As a college senior, Areeba’s latest post really resonated with me. My friends and I, at the cusp of graduation, are about to get thrown to the wolves. Hundreds of thousands of us will be vying for jobs with much fewer available positions. Some of us will hide ourselves in grad schools, some may take offers as unpaid interns in the hopes of it leading to better opportunities, and, as Areeba mentioned, others of us will find unsatisfying and unfulfilling jobs.
This is my fourth year in college, and I feel like prospects for graduates have been dire each year. I remember thinking as a freshman that I was so lucky to still be in school, while seniors searched for jobs in a tanking economy. Surely, when my time came, the economy would have recovered and my friends and I would find jobs.

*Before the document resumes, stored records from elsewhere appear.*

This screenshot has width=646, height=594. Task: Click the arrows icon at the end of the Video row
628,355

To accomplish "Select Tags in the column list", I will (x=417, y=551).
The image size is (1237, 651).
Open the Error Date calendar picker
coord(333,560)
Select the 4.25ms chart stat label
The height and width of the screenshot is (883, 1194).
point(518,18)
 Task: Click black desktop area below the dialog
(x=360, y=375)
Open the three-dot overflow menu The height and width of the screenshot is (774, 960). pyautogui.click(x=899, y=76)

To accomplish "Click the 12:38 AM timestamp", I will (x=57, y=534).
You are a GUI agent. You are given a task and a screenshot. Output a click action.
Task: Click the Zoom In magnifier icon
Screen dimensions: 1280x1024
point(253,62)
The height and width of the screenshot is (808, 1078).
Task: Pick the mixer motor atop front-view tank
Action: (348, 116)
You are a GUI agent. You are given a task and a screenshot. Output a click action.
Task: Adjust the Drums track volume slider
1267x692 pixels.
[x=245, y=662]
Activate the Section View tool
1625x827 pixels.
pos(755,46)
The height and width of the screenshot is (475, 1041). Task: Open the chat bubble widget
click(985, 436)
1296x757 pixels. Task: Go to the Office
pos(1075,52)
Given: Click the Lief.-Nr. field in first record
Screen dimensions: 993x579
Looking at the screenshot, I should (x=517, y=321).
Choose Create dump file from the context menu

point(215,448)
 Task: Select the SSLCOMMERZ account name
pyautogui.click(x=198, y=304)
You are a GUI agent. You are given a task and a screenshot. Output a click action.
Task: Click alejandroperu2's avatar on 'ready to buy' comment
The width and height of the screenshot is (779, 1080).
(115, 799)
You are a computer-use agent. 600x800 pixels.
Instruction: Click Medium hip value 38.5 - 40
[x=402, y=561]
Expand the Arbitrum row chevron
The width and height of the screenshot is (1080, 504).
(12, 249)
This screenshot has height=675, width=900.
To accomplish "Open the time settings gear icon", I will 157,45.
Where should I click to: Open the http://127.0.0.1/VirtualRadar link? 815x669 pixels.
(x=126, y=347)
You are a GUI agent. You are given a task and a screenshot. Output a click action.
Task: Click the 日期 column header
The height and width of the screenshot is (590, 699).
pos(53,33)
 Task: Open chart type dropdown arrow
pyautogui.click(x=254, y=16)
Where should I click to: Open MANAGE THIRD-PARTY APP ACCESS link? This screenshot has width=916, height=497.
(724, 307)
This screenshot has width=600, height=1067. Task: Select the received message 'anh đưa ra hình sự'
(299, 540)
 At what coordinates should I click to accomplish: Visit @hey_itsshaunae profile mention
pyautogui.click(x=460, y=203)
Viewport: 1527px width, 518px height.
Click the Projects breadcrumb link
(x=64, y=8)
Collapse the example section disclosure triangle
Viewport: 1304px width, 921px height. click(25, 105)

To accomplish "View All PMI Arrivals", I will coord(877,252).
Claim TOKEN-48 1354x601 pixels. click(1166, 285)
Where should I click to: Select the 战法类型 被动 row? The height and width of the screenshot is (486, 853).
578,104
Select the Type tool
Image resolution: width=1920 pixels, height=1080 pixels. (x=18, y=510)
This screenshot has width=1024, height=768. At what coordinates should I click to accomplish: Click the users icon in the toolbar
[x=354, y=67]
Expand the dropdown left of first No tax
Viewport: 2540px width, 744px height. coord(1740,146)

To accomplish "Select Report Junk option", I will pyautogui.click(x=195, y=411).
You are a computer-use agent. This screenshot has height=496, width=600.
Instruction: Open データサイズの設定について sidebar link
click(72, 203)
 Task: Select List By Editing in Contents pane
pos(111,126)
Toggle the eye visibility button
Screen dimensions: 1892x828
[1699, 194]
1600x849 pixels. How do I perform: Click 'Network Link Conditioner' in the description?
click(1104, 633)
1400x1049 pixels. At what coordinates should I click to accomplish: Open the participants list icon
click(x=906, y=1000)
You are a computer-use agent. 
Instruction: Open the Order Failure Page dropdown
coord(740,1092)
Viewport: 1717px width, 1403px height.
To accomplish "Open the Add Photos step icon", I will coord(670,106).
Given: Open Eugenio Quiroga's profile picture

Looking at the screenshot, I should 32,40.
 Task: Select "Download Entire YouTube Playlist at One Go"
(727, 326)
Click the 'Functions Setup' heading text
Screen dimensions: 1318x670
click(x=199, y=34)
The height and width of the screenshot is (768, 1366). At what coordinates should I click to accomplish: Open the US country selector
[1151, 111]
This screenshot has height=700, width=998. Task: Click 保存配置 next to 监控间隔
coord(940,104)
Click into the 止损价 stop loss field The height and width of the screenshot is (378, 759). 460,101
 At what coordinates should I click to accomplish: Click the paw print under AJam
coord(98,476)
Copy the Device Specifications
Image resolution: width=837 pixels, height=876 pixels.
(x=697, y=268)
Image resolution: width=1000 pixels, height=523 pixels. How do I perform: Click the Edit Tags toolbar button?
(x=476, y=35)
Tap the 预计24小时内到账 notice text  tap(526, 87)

But it has dawned on me that our economy is still shaky, and that it will still be difficult for my classmates and I to find jobs that we want. Many businesses simply have neither the excess capital, nor demand for goods to justify hiring employees. To make matters worse, after the recent stock market crash, many 401ks have plummeted in value. Since some people have lost so much of their retirement savings, they will end up working longer than originally planned rather than free jobs up for the “waiting generation.”
Our unemployment rate is currently at a staggering 9.1%. This number is actually smaller than it should be, as some people have been so demoralized by the job search that they have stopped looking and others have gone to grad schools only because the job market is so bad. Clearly, our leaders need to come up with a plan to combat unemployment. President Obama unveiled his plan last night, in which he urged Congress to pass his $447 billion proposal that could potentially create jobs.
I don’t know much about the details of his proposal, so I cannot offer my opinions on what I think about it. However, I can offer my frustration with the pre-emptive opposition that he faced. I watched the Republican debates the night before, and I heard Mitt Romney criticize Obama’s plan before he had even heard it. This attitude disgusts me. If this is the attitude that our leaders have, how can we expect to see objective, responsible, and bipartisan legislation?
As the 2008 election was the first that I could vote in, I remember it well. I hadn’t followed politics much in high school and hadn’t really developed my own views on issues. But I couldn’t help but feel a bit galvanized and optimistic by Obama’s rhetoric. I kept hearing about how we weren’t the “red states or the blue states but the United States of America.” I bought into his speeches and believed he was the type of leader who could transcend our differences and help us come together. Three years later, I don’t think I’ve ever seen America so divided. Republicans seem determined to take back the White House, and even seem willing to sabotage Obama’s policies if it means he could save his presidency. I am not naïve enough to think that only Republicans are obstructionists when the other party is in power. I’m sure Democrats did similar things during Bush’s presidency. Politics is an ugly game, in which players would often rather win than help the people they serve. But we must expect more from our leaders. We elected them to represent our best interests, not to witness them bicker and fail to make progress.
There is a phrase soccer fans use that I heard often during last summer’s World Cup: “club over country.” Although fans root for their country throughout the World Cup, many would rather see their favorite club team succeed than their country. Our politicians seem to have developed a similar mentality of “party over country.” Many of our politicians would rather return to power than see our country succeed.
In this time of crisis, this mentality must change. The beautiful thing about America is that we are a democracy, and our voices must be heard. Indian Prime Minister Manmohan Singh said last week following the passage of the anti-corruption bill, “Parliament has spoken. Parliament’s will is the will of the people.” The same will eventually be true of American Congress. Sooner or later, the American people will voice their frustrations, and our political leaders will have to listen. Either our elected officials will realize that this isn’t the time to put personal career goals over the welfare of the masses, or our electorate needs to change who we vote for. One way or another, we need a return to thinking “country over party.”